Friday, October 9, 2009

Bowen to Townsville

October 9

We were really entering serious sugar cane and mango country now, with lush plantations coming right up to the edge of the road. There were lots of warnings about cane train crossings, but we always seemed to just miss being at one when a train went through. The best I could do was a couple of shots out the window as they cruised by.



At Townsville we found a caravan park opposite the beach and took a bus into the town, which has some fine buildings facing the waterfront parkland.



The park is full of graceful palms and a considerable number of memorials to combatants in World War II. Once again, the battle of the Coral Sea was prominent with a useful map on a granite wall showing where the U.S. fleet was deployed.



Flinders Street has a fairly attractive pedestrian mall, but on Friday afternoon it was virtually deserted. Most shops were closing and the nightlife, if any, hadn't started. From the opening hours listed on various doors, it was clear that Townsville had no late-night shopping. You'd think that in a tropical town evening would be an appealing time to browse the shops.

October 10

We're getting used to the conventions and idiosyncrasies of caravan parks. Some are full of stern notices telling you to do this or not do that. Some, usually the ones in the middle of a town, have locked amenities for which you are issued a key. Most are fairly leafy, though in Queensland they are often planted with acacias that rain leaves down on your vehicle all the time or, worse, huge fig trees that drop sticky fruit. Some, like the Townsville one which has a recommendation in Lonely Planet, are full of polite but self-absorbed travelling foreigners.
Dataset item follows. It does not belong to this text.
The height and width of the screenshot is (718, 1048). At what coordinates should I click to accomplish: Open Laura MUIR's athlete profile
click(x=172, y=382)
Others, usually smaller ,shabbier ones, have a community of permanent residents, mainly elderly men or couples who are keen to strike up a conversation. All are clean, although some show signs of wear. Most now also have small cabins for rent on site, which provide the luxuries of kitchen, private bathroom and TV, and must be giving motels a run for their money.

The leafy ambience attracts lots of birds, particularly cockatoos and lorikeets which wake you at dawn with a racket of screeching and whistling. At Townsville rainbow lorikeets were much in evidence among the palm fronds.
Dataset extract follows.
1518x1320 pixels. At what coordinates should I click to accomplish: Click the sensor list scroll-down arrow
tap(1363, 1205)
The information centre had told us there was a weekend Greek festival. They didn't mention that the venue was miles away through undistinguished suburbs and shopping malls. When we got there it was disappointing, more of a picnic with rides for the kiddies and Dora the Explorer on an outdoor stage.

On our way back, we stopped at one of the malls to pick up groceries and discovered why the downtown was so dead. Everybody was out in the airconditioned halls of the same old same old chains. A town planner's nightmare.
Townsville's topography, or lack of it, lends itself to this dreck, being a vast, flat tract wrapped around Castle Hill, a brown bump with a scurf of trees. We looked for an older area with some quaint old Queenslander houses, but it wasn't apparent.